_What the task requires_:
Produce an exact copy of all the records.

Supplied records START

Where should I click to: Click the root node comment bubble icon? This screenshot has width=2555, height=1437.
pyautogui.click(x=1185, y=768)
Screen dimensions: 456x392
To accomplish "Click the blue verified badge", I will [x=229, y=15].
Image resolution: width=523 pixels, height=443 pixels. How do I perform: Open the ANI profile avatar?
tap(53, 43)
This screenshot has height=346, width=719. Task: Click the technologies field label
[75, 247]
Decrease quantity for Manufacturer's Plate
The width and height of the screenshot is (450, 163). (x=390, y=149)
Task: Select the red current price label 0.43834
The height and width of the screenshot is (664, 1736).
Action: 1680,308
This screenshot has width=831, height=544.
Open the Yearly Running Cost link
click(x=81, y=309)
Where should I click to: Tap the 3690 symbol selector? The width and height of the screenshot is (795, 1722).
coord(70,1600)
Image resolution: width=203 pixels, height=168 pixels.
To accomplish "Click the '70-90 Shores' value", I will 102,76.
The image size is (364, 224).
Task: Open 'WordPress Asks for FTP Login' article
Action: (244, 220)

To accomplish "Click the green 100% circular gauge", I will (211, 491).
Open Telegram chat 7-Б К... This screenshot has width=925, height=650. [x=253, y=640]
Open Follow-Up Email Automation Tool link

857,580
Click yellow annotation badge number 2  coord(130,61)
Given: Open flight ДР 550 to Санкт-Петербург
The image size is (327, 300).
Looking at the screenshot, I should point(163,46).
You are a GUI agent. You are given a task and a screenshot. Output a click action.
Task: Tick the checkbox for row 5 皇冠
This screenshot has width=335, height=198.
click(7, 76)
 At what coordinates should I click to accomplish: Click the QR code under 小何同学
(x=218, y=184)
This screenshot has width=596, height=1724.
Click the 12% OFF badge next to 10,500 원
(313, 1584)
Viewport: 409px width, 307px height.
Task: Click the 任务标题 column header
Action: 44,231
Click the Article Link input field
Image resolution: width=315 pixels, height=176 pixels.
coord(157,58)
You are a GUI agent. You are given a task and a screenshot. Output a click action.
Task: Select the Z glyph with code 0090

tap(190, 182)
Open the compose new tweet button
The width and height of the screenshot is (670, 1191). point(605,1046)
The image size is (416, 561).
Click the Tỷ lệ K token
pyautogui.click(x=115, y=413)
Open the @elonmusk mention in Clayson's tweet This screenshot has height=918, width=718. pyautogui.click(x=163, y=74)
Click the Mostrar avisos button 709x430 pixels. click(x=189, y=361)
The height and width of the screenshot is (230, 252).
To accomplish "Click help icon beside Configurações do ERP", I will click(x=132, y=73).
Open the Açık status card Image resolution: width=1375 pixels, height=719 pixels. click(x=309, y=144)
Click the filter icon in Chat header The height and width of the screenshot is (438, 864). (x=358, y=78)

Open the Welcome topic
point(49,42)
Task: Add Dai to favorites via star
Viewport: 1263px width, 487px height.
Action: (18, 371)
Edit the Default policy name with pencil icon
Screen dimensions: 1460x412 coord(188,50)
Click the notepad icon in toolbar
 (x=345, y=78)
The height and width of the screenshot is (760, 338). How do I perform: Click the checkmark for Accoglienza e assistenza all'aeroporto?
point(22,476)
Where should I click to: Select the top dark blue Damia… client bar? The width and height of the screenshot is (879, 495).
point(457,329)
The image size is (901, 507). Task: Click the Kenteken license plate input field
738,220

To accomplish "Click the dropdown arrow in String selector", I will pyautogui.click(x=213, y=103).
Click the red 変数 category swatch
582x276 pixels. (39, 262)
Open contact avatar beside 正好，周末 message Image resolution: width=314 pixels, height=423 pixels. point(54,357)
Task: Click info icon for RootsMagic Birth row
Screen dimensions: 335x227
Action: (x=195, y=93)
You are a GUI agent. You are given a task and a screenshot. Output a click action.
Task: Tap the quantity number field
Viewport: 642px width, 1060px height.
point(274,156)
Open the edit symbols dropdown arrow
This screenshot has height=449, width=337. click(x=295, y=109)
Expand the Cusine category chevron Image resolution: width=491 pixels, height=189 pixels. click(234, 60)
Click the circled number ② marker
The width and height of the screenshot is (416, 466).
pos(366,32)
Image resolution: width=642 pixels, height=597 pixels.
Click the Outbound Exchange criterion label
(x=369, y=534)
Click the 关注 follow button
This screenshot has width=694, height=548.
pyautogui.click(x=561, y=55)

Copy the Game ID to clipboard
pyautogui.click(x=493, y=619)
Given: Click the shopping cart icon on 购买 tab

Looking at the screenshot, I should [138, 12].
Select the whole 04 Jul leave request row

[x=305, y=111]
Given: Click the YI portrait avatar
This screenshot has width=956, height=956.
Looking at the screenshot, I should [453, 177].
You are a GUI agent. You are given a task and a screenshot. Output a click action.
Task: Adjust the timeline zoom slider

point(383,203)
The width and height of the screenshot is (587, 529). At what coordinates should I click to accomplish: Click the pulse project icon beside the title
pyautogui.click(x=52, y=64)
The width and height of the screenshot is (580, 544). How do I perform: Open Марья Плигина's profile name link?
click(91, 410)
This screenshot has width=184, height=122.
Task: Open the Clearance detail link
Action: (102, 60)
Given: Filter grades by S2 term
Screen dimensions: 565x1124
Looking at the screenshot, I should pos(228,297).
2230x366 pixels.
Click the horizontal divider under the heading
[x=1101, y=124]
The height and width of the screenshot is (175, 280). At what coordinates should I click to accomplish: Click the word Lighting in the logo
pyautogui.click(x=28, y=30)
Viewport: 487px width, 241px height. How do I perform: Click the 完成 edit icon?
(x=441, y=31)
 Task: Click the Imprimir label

Supplied records END

_Response for this exercise_:
Where should I click to: Click the root node comment bubble icon? This screenshot has width=2555, height=1437.
pyautogui.click(x=1185, y=768)
Screen dimensions: 456x392
To accomplish "Click the blue verified badge", I will [x=229, y=15].
Image resolution: width=523 pixels, height=443 pixels. How do I perform: Open the ANI profile avatar?
tap(53, 43)
This screenshot has height=346, width=719. Task: Click the technologies field label
[75, 247]
Decrease quantity for Manufacturer's Plate
The width and height of the screenshot is (450, 163). (x=390, y=149)
Task: Select the red current price label 0.43834
The height and width of the screenshot is (664, 1736).
Action: 1680,308
This screenshot has width=831, height=544.
Open the Yearly Running Cost link
click(x=81, y=309)
Where should I click to: Tap the 3690 symbol selector? The width and height of the screenshot is (795, 1722).
coord(70,1600)
Image resolution: width=203 pixels, height=168 pixels.
To accomplish "Click the '70-90 Shores' value", I will 102,76.
The image size is (364, 224).
Task: Open 'WordPress Asks for FTP Login' article
Action: (244, 220)

To accomplish "Click the green 100% circular gauge", I will (211, 491).
Open Telegram chat 7-Б К... This screenshot has width=925, height=650. [x=253, y=640]
Open Follow-Up Email Automation Tool link

857,580
Click yellow annotation badge number 2  coord(130,61)
Given: Open flight ДР 550 to Санкт-Петербург
The image size is (327, 300).
Looking at the screenshot, I should point(163,46).
You are a GUI agent. You are given a task and a screenshot. Output a click action.
Task: Tick the checkbox for row 5 皇冠
This screenshot has width=335, height=198.
click(7, 76)
 At what coordinates should I click to accomplish: Click the QR code under 小何同学
(x=218, y=184)
This screenshot has width=596, height=1724.
Click the 12% OFF badge next to 10,500 원
(313, 1584)
Viewport: 409px width, 307px height.
Task: Click the 任务标题 column header
Action: 44,231
Click the Article Link input field
Image resolution: width=315 pixels, height=176 pixels.
coord(157,58)
You are a GUI agent. You are given a task and a screenshot. Output a click action.
Task: Select the Z glyph with code 0090

tap(190, 182)
Open the compose new tweet button
The width and height of the screenshot is (670, 1191). point(605,1046)
The image size is (416, 561).
Click the Tỷ lệ K token
pyautogui.click(x=115, y=413)
Open the @elonmusk mention in Clayson's tweet This screenshot has height=918, width=718. pyautogui.click(x=163, y=74)
Click the Mostrar avisos button 709x430 pixels. click(x=189, y=361)
The height and width of the screenshot is (230, 252).
To accomplish "Click help icon beside Configurações do ERP", I will click(x=132, y=73).
Open the Açık status card Image resolution: width=1375 pixels, height=719 pixels. click(x=309, y=144)
Click the filter icon in Chat header The height and width of the screenshot is (438, 864). (x=358, y=78)

Open the Welcome topic
point(49,42)
Task: Add Dai to favorites via star
Viewport: 1263px width, 487px height.
Action: (18, 371)
Edit the Default policy name with pencil icon
Screen dimensions: 1460x412 coord(188,50)
Click the notepad icon in toolbar
 (x=345, y=78)
The height and width of the screenshot is (760, 338). How do I perform: Click the checkmark for Accoglienza e assistenza all'aeroporto?
point(22,476)
Where should I click to: Select the top dark blue Damia… client bar? The width and height of the screenshot is (879, 495).
point(457,329)
The image size is (901, 507). Task: Click the Kenteken license plate input field
738,220

To accomplish "Click the dropdown arrow in String selector", I will pyautogui.click(x=213, y=103).
Click the red 変数 category swatch
582x276 pixels. (39, 262)
Open contact avatar beside 正好，周末 message Image resolution: width=314 pixels, height=423 pixels. point(54,357)
Task: Click info icon for RootsMagic Birth row
Screen dimensions: 335x227
Action: (x=195, y=93)
You are a GUI agent. You are given a task and a screenshot. Output a click action.
Task: Tap the quantity number field
Viewport: 642px width, 1060px height.
point(274,156)
Open the edit symbols dropdown arrow
This screenshot has height=449, width=337. click(x=295, y=109)
Expand the Cusine category chevron Image resolution: width=491 pixels, height=189 pixels. click(234, 60)
Click the circled number ② marker
The width and height of the screenshot is (416, 466).
pos(366,32)
Image resolution: width=642 pixels, height=597 pixels.
Click the Outbound Exchange criterion label
(x=369, y=534)
Click the 关注 follow button
This screenshot has width=694, height=548.
pyautogui.click(x=561, y=55)

Copy the Game ID to clipboard
pyautogui.click(x=493, y=619)
Given: Click the shopping cart icon on 购买 tab

Looking at the screenshot, I should [138, 12].
Select the whole 04 Jul leave request row

[x=305, y=111]
Given: Click the YI portrait avatar
This screenshot has width=956, height=956.
Looking at the screenshot, I should [453, 177].
You are a GUI agent. You are given a task and a screenshot. Output a click action.
Task: Adjust the timeline zoom slider

point(383,203)
The width and height of the screenshot is (587, 529). At what coordinates should I click to accomplish: Click the pulse project icon beside the title
pyautogui.click(x=52, y=64)
The width and height of the screenshot is (580, 544). How do I perform: Open Марья Плигина's profile name link?
click(91, 410)
This screenshot has width=184, height=122.
Task: Open the Clearance detail link
Action: (102, 60)
Given: Filter grades by S2 term
Screen dimensions: 565x1124
Looking at the screenshot, I should pos(228,297).
2230x366 pixels.
Click the horizontal divider under the heading
[x=1101, y=124]
The height and width of the screenshot is (175, 280). At what coordinates should I click to accomplish: Click the word Lighting in the logo
pyautogui.click(x=28, y=30)
Viewport: 487px width, 241px height. How do I perform: Click the 完成 edit icon?
(x=441, y=31)
 Task: Click the Imprimir label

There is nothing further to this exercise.